• _Try it_: Only the number is wanted: count the lines in the data with "Copy" in them.

• _Information shown_:
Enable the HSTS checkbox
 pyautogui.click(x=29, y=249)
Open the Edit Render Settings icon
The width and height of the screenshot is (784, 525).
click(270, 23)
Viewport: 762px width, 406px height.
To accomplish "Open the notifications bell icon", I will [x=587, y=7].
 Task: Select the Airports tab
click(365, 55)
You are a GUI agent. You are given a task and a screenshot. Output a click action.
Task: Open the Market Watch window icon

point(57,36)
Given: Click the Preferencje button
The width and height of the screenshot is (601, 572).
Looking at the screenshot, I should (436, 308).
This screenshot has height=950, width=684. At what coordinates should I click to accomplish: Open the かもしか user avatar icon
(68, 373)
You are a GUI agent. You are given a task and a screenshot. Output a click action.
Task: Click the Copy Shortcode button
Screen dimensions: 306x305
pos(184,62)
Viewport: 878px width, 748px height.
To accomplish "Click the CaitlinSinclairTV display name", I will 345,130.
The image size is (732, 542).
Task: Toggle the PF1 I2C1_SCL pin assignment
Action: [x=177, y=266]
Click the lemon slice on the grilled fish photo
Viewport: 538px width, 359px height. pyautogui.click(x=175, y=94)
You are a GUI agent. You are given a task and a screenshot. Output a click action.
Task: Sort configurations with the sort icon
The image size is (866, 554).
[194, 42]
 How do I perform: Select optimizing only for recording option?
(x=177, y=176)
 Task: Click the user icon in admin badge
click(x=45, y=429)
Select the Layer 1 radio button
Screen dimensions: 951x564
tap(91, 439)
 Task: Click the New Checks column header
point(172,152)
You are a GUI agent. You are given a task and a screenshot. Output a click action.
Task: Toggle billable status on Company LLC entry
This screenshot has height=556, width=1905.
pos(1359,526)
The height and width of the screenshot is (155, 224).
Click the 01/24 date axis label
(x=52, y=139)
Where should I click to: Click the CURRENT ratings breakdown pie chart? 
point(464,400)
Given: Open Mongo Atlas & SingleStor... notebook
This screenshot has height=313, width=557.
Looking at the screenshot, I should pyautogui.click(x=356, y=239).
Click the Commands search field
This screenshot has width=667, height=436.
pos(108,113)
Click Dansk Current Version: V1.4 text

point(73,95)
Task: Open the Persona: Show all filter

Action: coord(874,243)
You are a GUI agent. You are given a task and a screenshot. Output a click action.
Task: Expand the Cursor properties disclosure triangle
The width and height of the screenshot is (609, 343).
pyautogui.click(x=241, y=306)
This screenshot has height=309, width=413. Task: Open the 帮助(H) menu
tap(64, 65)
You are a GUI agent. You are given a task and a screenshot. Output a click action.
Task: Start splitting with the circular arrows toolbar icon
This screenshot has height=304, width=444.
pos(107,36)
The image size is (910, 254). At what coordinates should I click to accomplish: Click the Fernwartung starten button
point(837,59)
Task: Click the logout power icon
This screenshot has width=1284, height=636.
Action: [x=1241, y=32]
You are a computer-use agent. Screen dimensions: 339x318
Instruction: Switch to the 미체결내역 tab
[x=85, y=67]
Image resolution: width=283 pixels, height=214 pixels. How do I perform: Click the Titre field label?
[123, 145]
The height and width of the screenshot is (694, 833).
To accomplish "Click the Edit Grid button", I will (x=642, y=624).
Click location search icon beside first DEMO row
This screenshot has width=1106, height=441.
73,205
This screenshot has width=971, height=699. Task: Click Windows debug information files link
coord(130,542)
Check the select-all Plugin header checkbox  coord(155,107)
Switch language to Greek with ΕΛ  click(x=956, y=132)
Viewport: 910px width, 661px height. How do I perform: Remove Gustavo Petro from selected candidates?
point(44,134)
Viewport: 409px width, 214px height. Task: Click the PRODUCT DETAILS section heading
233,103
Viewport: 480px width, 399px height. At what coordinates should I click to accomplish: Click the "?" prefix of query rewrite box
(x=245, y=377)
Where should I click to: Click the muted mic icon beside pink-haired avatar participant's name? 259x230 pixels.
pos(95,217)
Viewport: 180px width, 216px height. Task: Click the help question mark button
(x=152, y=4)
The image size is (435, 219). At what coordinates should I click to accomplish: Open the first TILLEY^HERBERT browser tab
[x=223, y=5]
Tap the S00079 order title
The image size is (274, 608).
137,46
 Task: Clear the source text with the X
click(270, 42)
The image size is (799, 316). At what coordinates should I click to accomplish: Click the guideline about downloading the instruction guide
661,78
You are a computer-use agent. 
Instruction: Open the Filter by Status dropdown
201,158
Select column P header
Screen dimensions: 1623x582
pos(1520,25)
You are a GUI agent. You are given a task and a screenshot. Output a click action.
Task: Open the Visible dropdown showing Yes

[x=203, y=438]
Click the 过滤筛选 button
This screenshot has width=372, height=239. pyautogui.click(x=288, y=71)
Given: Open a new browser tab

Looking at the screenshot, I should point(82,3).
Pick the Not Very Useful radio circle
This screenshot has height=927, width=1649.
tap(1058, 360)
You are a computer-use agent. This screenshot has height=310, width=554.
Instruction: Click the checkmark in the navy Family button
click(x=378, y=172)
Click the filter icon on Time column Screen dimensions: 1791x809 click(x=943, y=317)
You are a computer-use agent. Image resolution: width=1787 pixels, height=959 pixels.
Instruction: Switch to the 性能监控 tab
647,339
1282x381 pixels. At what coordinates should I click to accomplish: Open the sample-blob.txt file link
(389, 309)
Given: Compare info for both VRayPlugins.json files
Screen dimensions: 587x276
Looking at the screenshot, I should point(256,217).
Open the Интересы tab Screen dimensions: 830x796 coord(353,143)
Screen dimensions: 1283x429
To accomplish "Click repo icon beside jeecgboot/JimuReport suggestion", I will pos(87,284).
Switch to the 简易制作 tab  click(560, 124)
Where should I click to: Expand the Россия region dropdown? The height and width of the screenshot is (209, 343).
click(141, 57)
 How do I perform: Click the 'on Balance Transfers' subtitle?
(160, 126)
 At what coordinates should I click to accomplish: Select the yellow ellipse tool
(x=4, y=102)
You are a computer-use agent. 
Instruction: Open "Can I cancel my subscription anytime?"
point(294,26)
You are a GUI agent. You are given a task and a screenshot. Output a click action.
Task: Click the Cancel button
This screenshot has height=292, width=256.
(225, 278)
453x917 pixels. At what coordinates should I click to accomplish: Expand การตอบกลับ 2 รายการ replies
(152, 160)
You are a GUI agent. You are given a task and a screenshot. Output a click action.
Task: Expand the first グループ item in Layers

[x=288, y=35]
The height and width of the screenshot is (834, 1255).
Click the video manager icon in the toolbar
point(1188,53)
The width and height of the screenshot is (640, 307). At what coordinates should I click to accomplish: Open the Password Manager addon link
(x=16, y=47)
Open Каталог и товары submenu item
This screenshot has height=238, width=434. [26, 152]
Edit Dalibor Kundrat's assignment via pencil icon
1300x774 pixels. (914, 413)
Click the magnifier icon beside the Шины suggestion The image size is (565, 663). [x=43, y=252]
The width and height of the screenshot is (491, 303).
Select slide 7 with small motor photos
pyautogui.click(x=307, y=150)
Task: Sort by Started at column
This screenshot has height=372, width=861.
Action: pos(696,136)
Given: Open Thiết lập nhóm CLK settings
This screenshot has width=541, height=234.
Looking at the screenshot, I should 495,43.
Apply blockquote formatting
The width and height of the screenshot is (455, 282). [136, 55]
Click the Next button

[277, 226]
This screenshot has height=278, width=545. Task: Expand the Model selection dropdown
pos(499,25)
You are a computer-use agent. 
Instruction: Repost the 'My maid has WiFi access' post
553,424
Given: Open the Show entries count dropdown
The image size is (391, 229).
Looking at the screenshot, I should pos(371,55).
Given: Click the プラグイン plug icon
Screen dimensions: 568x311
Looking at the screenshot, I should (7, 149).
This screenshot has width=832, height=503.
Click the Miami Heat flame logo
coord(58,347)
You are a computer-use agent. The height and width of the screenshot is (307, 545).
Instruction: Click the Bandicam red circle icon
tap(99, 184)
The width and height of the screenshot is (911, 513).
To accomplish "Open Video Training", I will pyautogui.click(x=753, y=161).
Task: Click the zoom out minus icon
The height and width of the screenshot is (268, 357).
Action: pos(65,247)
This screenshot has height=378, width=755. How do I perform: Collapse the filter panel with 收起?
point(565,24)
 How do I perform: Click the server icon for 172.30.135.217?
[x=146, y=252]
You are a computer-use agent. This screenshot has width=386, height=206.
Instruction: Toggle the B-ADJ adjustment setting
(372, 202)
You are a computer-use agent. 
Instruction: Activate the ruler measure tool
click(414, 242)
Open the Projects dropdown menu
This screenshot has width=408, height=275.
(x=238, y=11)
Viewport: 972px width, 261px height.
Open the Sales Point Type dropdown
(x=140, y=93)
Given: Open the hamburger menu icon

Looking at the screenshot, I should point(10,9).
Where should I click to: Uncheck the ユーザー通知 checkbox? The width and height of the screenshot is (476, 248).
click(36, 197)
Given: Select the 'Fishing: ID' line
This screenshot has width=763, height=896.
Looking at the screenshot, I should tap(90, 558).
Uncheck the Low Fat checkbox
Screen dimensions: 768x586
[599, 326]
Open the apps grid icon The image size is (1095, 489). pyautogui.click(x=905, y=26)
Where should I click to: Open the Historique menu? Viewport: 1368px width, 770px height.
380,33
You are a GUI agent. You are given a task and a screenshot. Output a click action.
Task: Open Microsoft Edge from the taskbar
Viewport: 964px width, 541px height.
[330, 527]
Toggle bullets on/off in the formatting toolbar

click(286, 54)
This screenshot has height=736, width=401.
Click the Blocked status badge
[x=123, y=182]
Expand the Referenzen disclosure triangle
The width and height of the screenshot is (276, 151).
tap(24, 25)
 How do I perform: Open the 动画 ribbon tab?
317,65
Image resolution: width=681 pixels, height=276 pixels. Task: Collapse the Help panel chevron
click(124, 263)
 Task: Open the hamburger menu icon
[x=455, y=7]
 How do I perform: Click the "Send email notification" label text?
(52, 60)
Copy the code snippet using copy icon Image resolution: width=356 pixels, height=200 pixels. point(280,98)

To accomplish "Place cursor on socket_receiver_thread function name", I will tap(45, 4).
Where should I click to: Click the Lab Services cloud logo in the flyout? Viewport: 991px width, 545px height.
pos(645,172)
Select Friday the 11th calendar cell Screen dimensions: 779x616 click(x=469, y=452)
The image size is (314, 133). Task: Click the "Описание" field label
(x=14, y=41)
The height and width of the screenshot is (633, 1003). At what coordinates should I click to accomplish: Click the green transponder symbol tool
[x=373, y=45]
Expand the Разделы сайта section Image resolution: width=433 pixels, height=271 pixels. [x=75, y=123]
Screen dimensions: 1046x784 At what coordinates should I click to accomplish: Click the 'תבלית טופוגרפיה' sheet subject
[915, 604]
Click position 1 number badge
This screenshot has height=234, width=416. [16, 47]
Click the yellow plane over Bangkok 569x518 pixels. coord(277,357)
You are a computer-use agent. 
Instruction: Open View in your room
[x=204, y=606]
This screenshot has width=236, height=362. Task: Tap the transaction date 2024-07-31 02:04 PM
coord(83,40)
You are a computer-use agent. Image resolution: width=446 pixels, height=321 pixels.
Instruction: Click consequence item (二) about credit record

• _Output for this task_: 2